Guillaume Allègre, économiste : « Quand on lutte contre les pauvres, c’est la pauvreté qui gagne »

Un collectif de seize associations et syndicats a saisi le Conseil d’Etat afin d’abroger le décret du 30 mai 2025, qui prévoit des sanctions en cas de « manquement » aux devoirs des allocataires du revenu de solidarité active (RSA), parmi lesquels les fameuses quinze heures d’activité d’insertion. L’argument juridique du collectif est le suivant : les sanctions prévues sont manifestement disproportionnées par rapport à l’objectif d’intérêt général en termes d’insertion.
Le nouveau régime de sanctions prévoit en effet une suspension d’au moins 30 % et jusqu’à 100 % du montant du RSA pour une durée d’un à deux mois, jusqu’à ce que l’allocataire demandeur d’emploi se conforme à ses obligations. Si le manquement est répété, la suspension, voire la suppression partielle ou totale de l’allocation peut être étendue jusqu’à quatre mois, la sanction pouvant aller jusqu’à la radiation de l’allocataire.
Le ministère défend « une alternative à une suppression pure et simple du revenu ou des allocations, afin que la sanction favorise une remobilisation pour un retour rapide à l’emploi ». La question est donc de savoir si les moyens sont proportionnés aux fins, si la sanction favorise réellement la remobilisation. C’est une question empirique.

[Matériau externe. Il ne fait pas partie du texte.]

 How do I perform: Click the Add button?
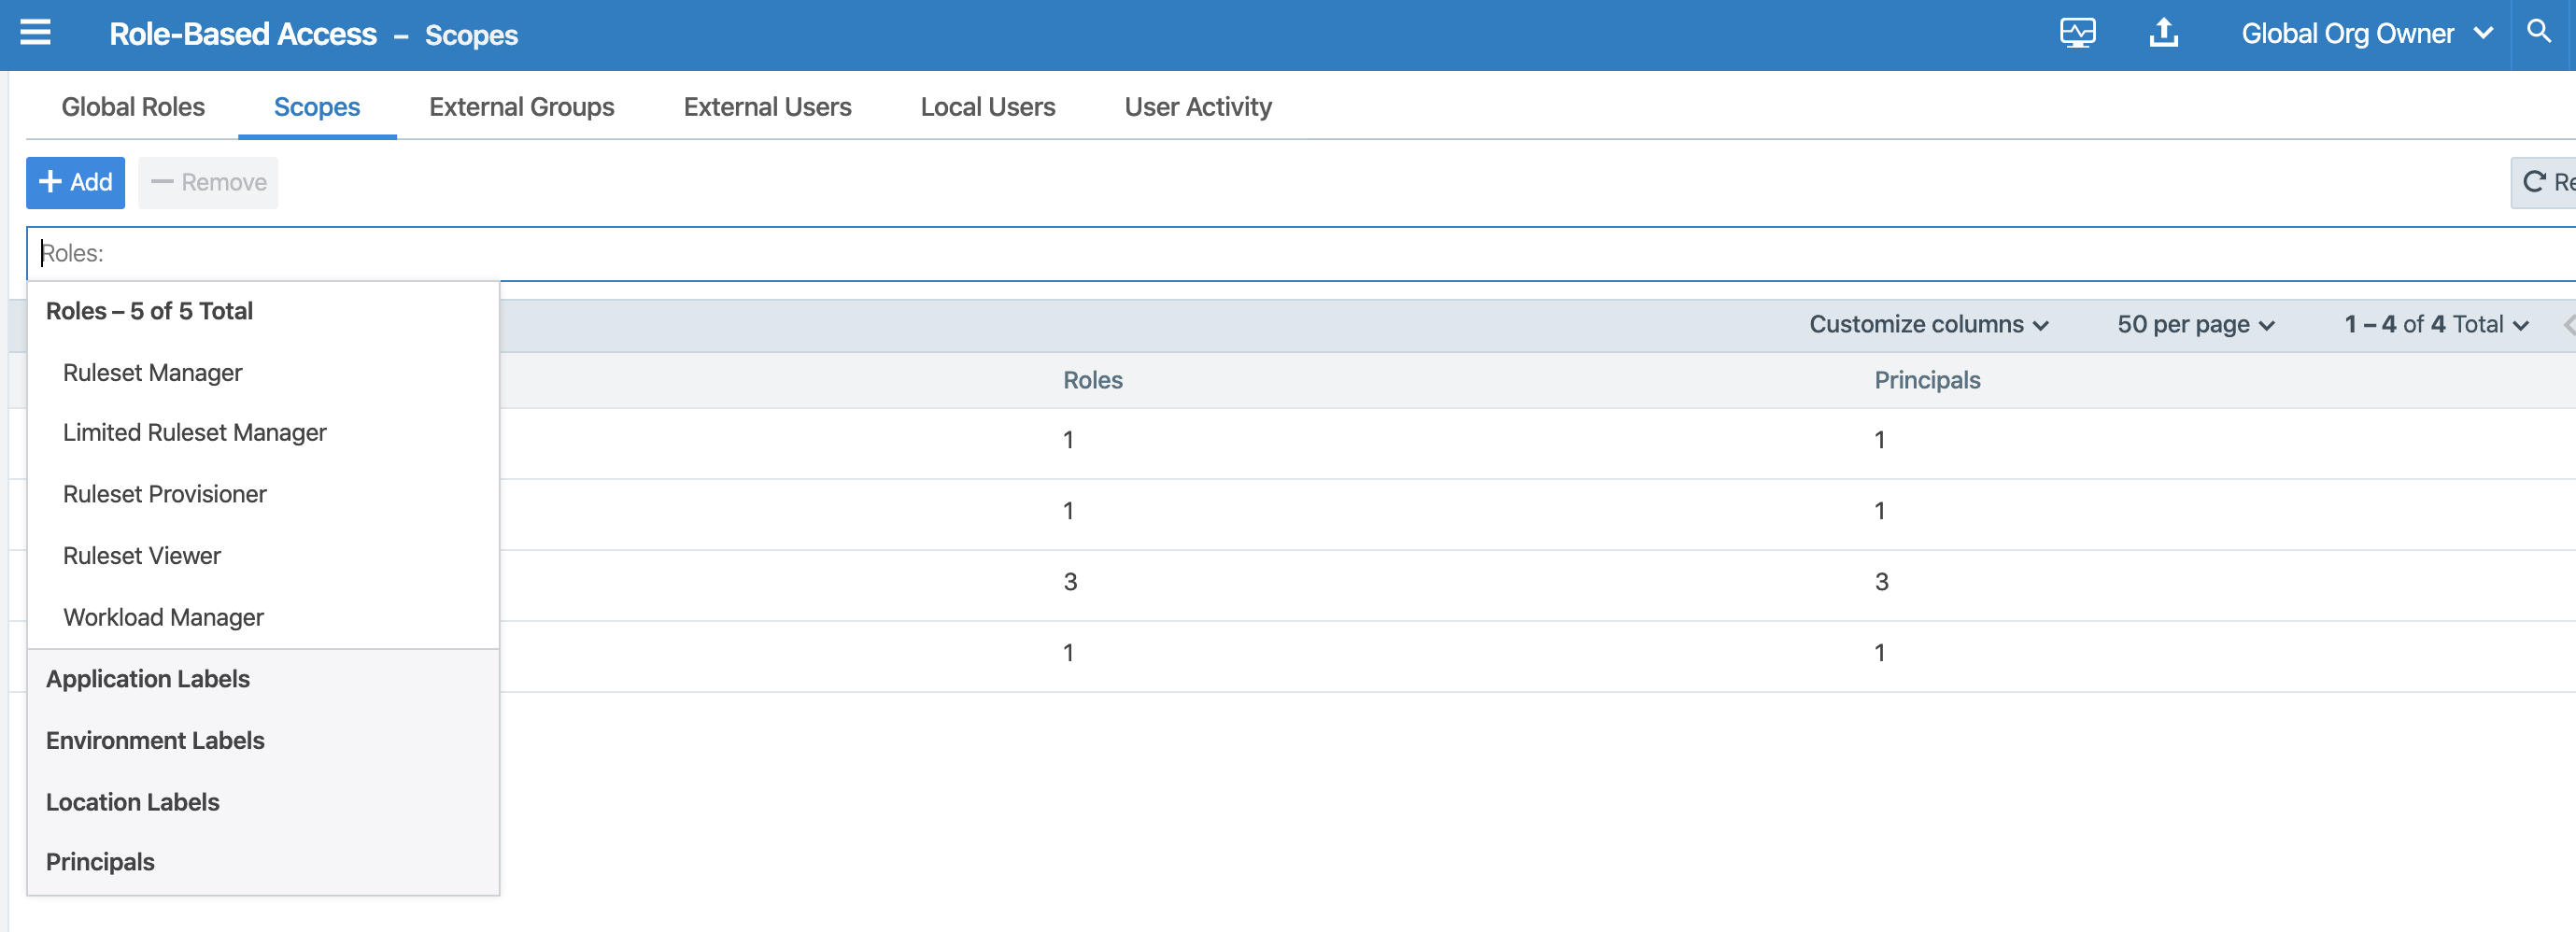click(x=75, y=182)
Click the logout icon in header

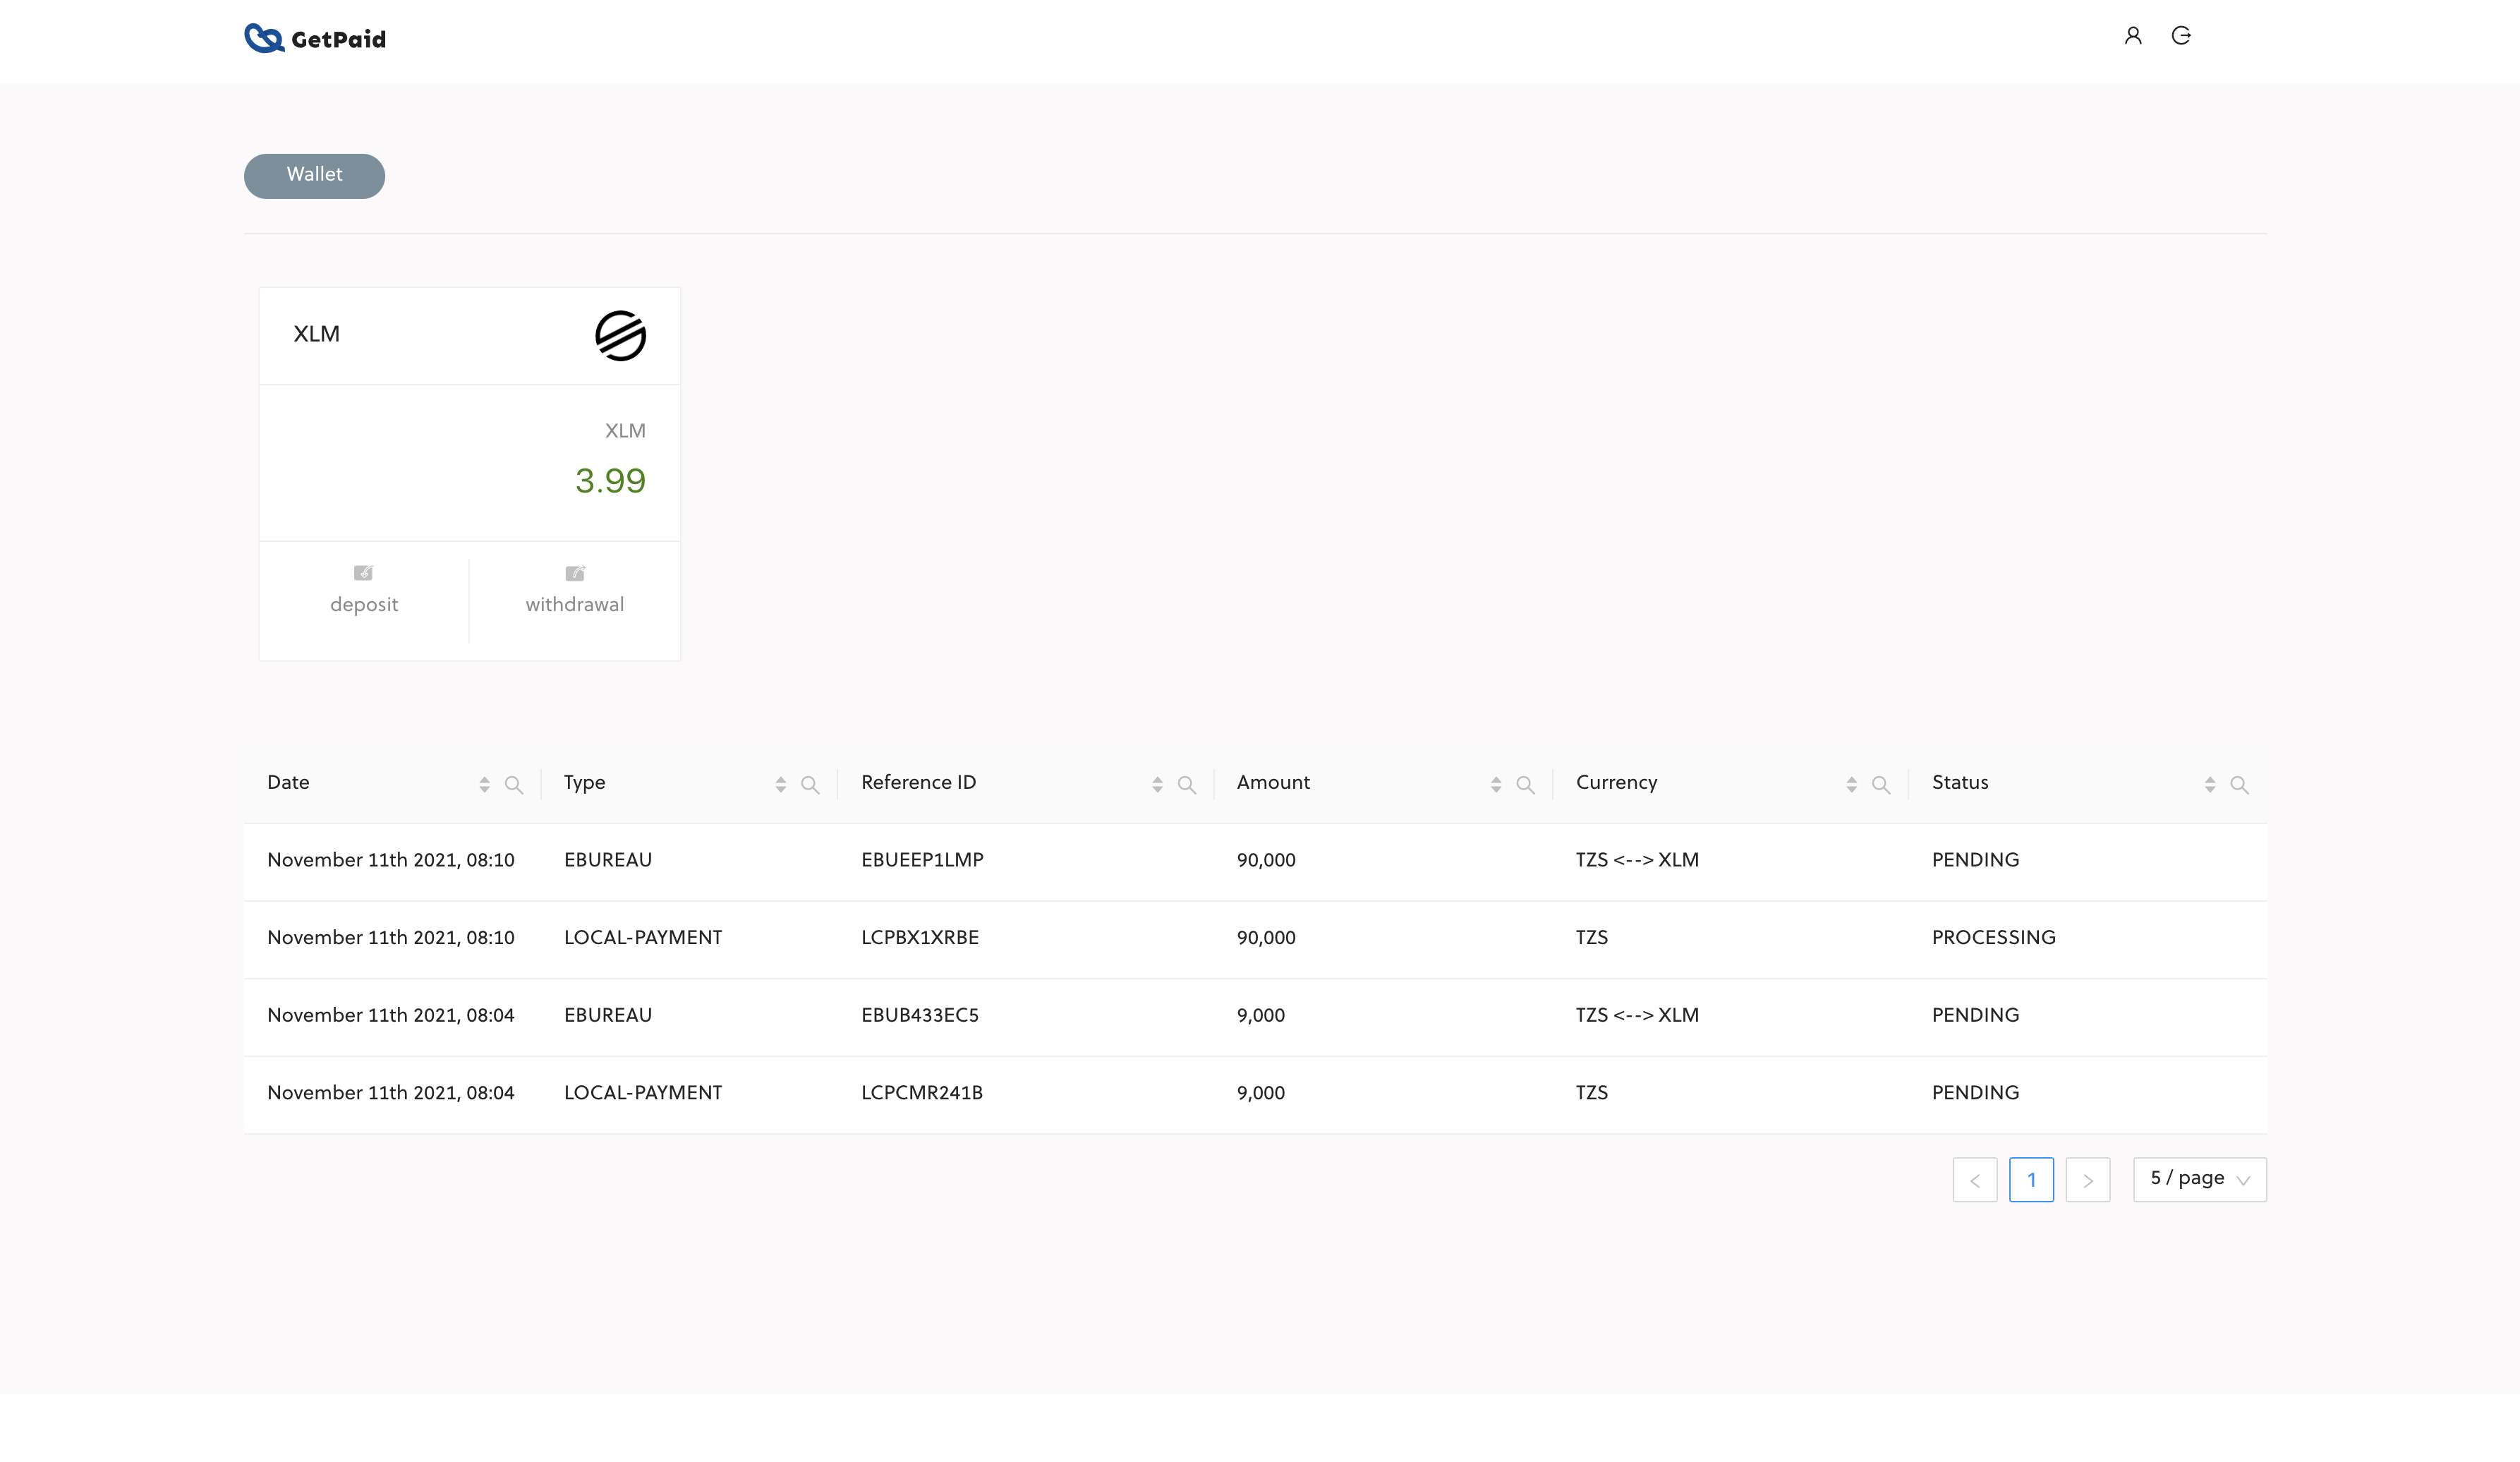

Les études s’étant intéressées à la question pointent un aspect contreproductif qui risque de l’emporter sur la mobilisation. En effet, il est clair aujourd’hui que le durcissement des régimes de sanctions augmente le non-recours aux prestations, et donc la grande pauvreté. Par peur du contrôle et des indus, certains allocataires renoncent à la prestation pour éviter d’en perdre 30 % ou d’avoir à rendre l’argent. Cet évitement est documenté, même si d’un point de vue économique, il peut paraître irrationnel.
Or, ce non-recours plonge les personnes concernées dans une plus grande pauvreté… ce qui les éloigne du marché du travail. Les sanctions ont donc deux effets : elles mobilisent certaines personnes, en moyenne plus proches du marché du travail, et accélèrent leur insertion ; elles démobilisent certaines personnes, en moyenne plus éloignées du marché du travail, et les éloignent encore plus de l’insertion sociale et professionnelle. Si, à très court terme, les effets peuvent paraître positifs sur l’emploi, à moyen et long terme, ces effets s’estompent voire deviennent négatifs.